How to use SQL from a Python Recipe in DSS¶
SQL is the most pervasive way to make data analysis queries. However, doing advanced logic like loops and conditions is often difficult in SQL. There are some options like stored queries, but they require learning new languages.
Dataiku DSS lets you run SQL queries directly from a Python recipe. This lets you:
sequence several SQL queries
dynamically generate new SQL queries to execute in the database
use SQL to obtain some aggregated data for further numerical processing in Python
and much more!
In this tutorial, we are going to use this ability to analyze a dataset from the San Francisco airport.
You’ll need a SQL database configured in DSS. We are not going to use very advanced SQL, so any supported SQL database will do.
To get started, create the initial starter project with the data already uploaded.
From the Dataiku DSS homepage, click +New Project > DSS Tutorials > Code > SQL in Python (Advanced Tutorial).
Click Go to Flow.
The problem at hand¶
The dataset records the number of cargo landings and total landed cargo weight at the SFO airport. The dataset contains one record for each month, airline, type and details of aircraft.

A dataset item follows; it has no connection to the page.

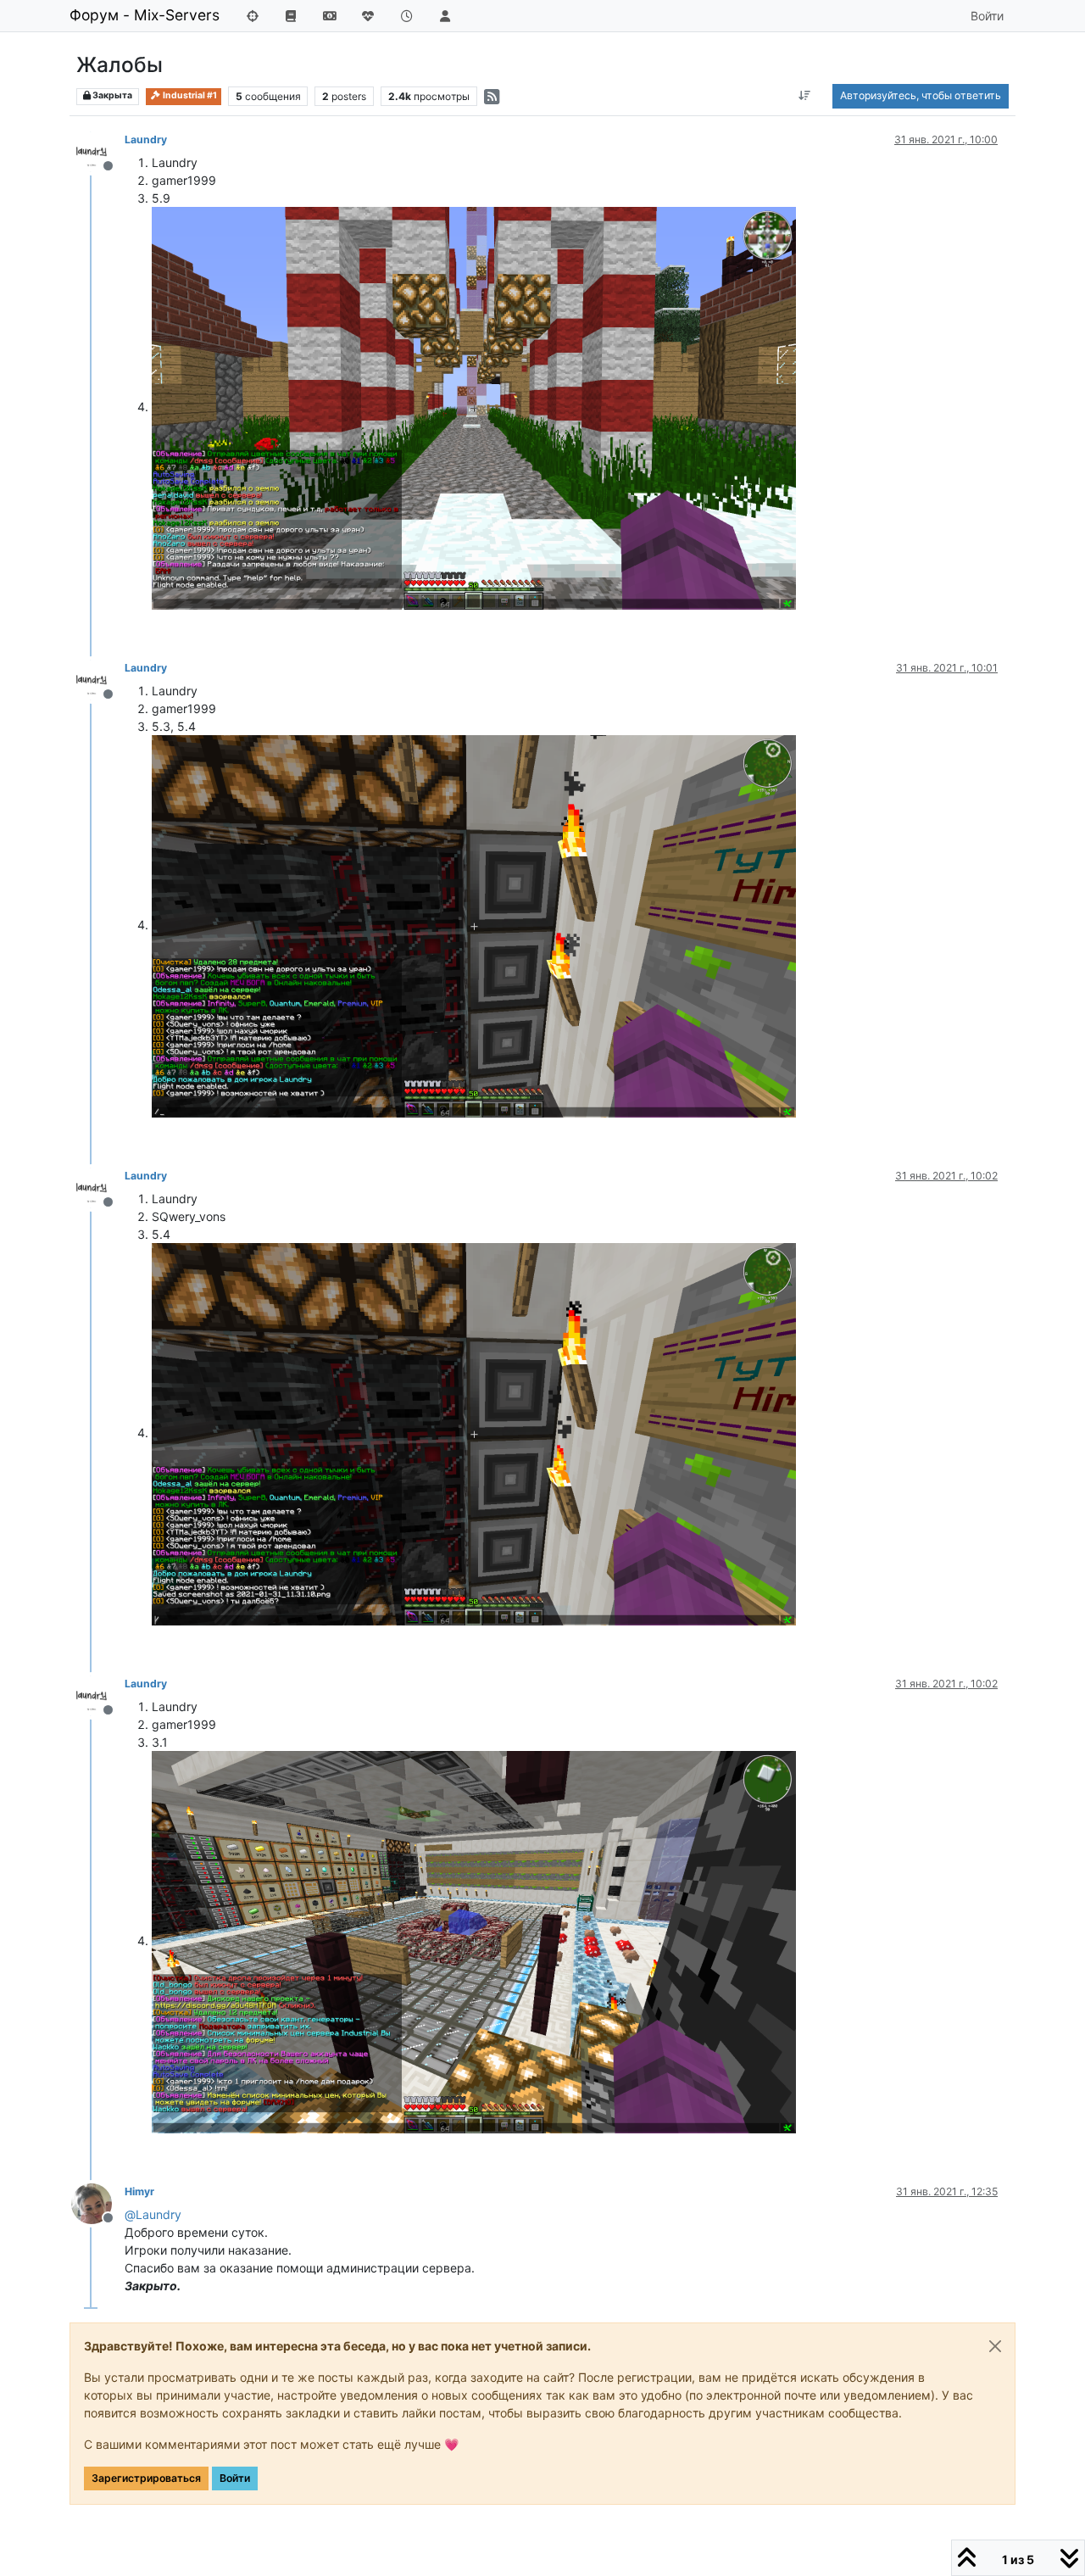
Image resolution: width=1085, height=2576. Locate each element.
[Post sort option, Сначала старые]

The line includes the number of aircrafts of this type of this company that landed this month, and the number of records.
The dataset contains data from 2005 to 2015.
What we would like to do is write a recipe to obtain, for each month and airline, a breakdown in several columns of the total landing weight by aircraft manufacturer. In essence, that’s a kind of crosstab / pivot table.
To make things a bit more complex, we are not interested in the small aircraft manufacturers (there are more than 15 in the original data). We only want the top 5 manufacturers. And by top, we mean, “with the highest count of landings”.
With these constraints, doing that in SQL only would be fairly complex. Let’s do it with a little bit of Python calling SQL.
|Month||Airline||Aircraft type||Landings||Total weight|
|201501||United||Total Boeing weight||Total Airbus Weight||Total Mc. Donnel weight|
Getting the data ready¶
Your DSS project has the source data in a Filesystem (or Uploaded) dataset. As this is an import from a CSV file, DSS has not automatically typed the input columns: if you go to the settings of the dataset, you’ll see the columns declared as string.
We could set the types manually in the dataset, but we could also let the Preparation recipe of DSS do it. Since anyway we need to copy our dataset to a SQL database, using a Prepare recipe instead of a Sync recipe will give us the typing inference for free.
Go to the Flow view and select your source dataset.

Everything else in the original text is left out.